陸軍の嘱託として文章で戦意高揚に努めよ、という命を受けて、ようやく辿り着いたボルネオ島で、新聞記者・斎藤謙太郎と再会する。
年下の愛人との逢瀬に心を熱くする芙美子。だが、ここは楽園などではなかった―。
アマゾンより引用
感想
桐野夏生の作品は大好きなのだけど、ここ数年はマンネリ化してきているように思う。
切り口の違う作品をか書いているのに、結局のところ「何を書いても桐野夏生」な感じになっているように思えてならない。
市原悦子が「何を演じても市原悦子」であるように、あるいは木村拓哉が「何をやっても木村拓哉」であるように。

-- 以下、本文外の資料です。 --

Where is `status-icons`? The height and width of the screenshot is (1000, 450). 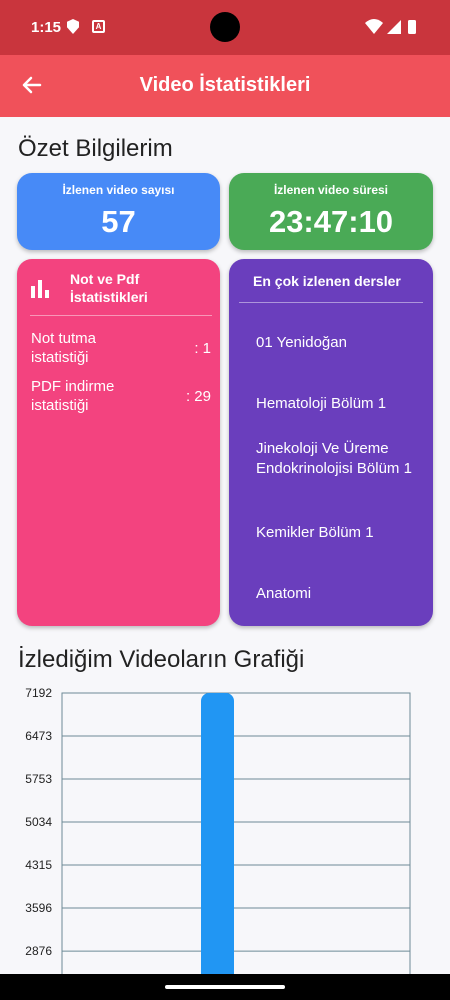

それは桐野夏生の力強い個性の成せる技だと思うので、その事自体は否定しない。
だけど、それを心底好きだと言えるのはファン限定ではなかろうか。私のように生温い「桐野夏生好き」レベルの人間にはついていけない世界だ。
正直、飽きた。
桐野夏生の魅力って、読者をビックリさせてくれるところにあると思う。
それが「あ~。やっぱり、そう来たのか。まぁ、桐野夏生だしねぇ」ってなってしまっては魅力半減。
もっと読み手の度肝を抜いて欲しい。この作品は悪くない。悪くないけど「桐野ワールド」の枠の中でこじんまりと収まる秀作でしかないと思う。
是非とも次の作品に期待したい。
でも、次の作品で似たような感想を持ってしまうようなら私はそれを機に桐野夏生から卒業すると思う。そんなことを思わせる1冊だった。